Three are essentially 6 categories of persons in the islands. Only people with Turks and Caicos Islander status (previously titled Belongership) can vote, and they account for approximately 42.5% (2012 Census) of the population.
Resident Foreigners with Annual Resident Permit and Work Permits
This represents the majority of foreign workers in the country, who are restricted to their category of work and employer.
Resident Foreigners with Permanent Residence Status (PRC), with or without right to work
Most retirees or people who have invested in the country are granted PRC status, usually without the right to work.
Citizens (holders of British Overseas Territories Citizenship by virtue of connection with the Turks and Caicos Islands)
This entitles you to a passport (which says Turks and Caicos Islands on the cover) and gives you residence and work rights.
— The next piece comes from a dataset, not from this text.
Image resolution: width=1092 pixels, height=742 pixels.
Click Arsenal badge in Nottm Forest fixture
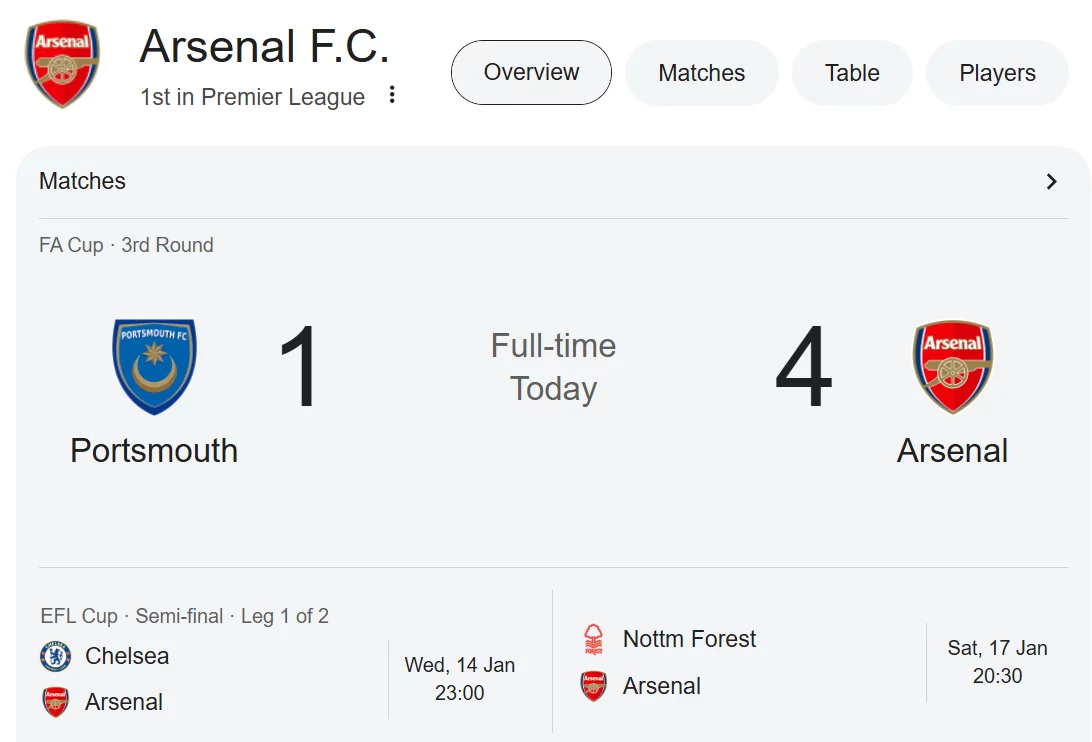(x=594, y=686)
This passport, without having the separate Turks and Caicos Islander Status, does not give the holder voting rights or the right to open restricted business categories.
Turks and Caicos Islander Status (previously titled ‘Belongership’)
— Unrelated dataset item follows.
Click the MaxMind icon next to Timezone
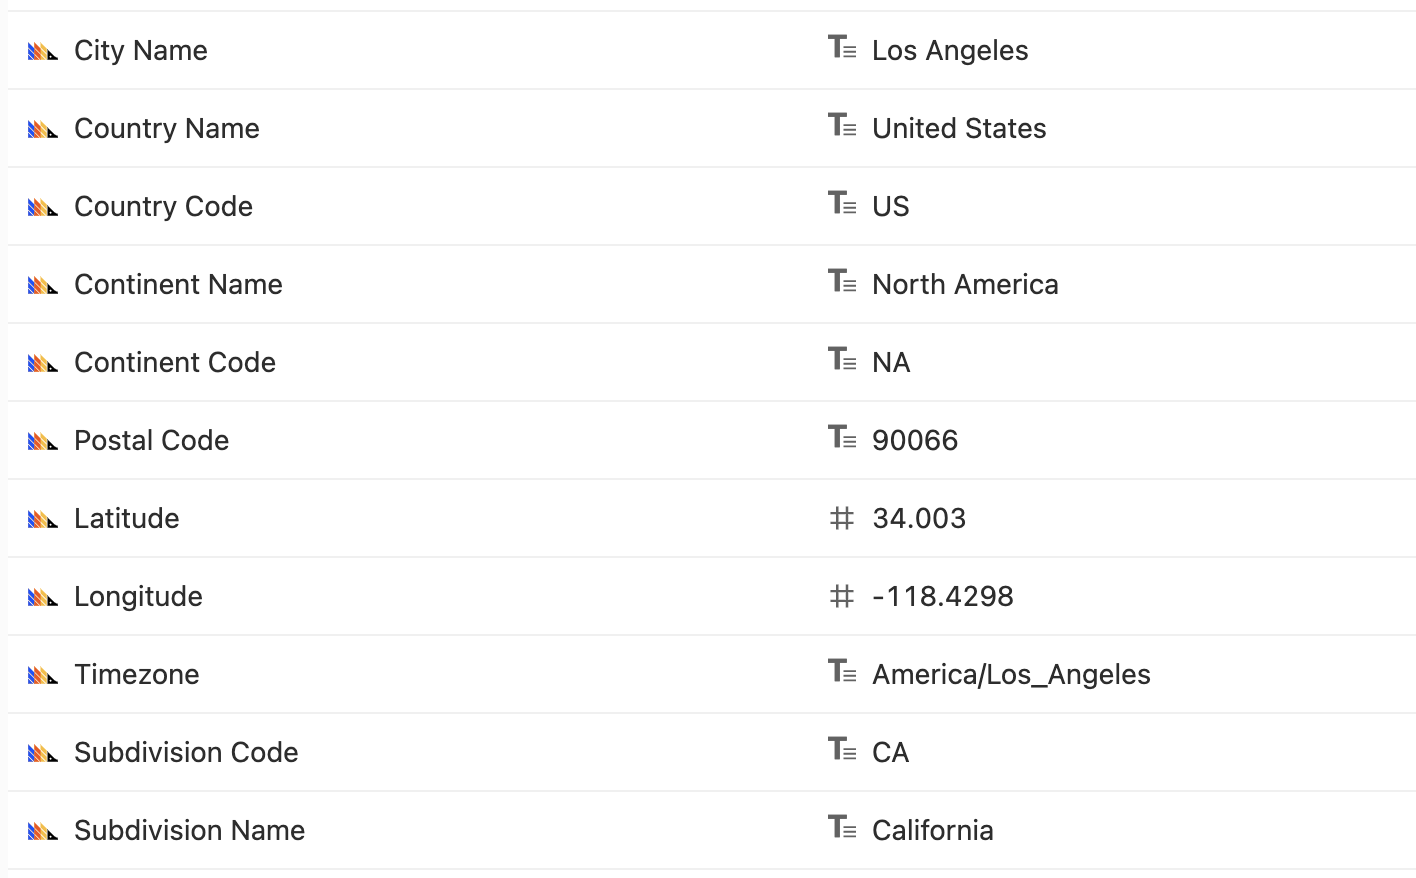 [45, 674]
This status is needed to vote, hold government office, or own a business. It does not entitle you to a passport, but gives you all other rights normally associated with citizenship. It is possible to hold Islander Status, but not have citizenship (a local passport), as these two statuses have historically been independently granted.
Joint Citizens and Turks and Caicos Islanders
This represents the majority of the 42.5% (2012 Census) voting population in the country. They hold the British granted Overseas Territories Citizenship, which gives them a passport, and the locally granted Turks and Caicos Islander status, which gives them voting rights in the country.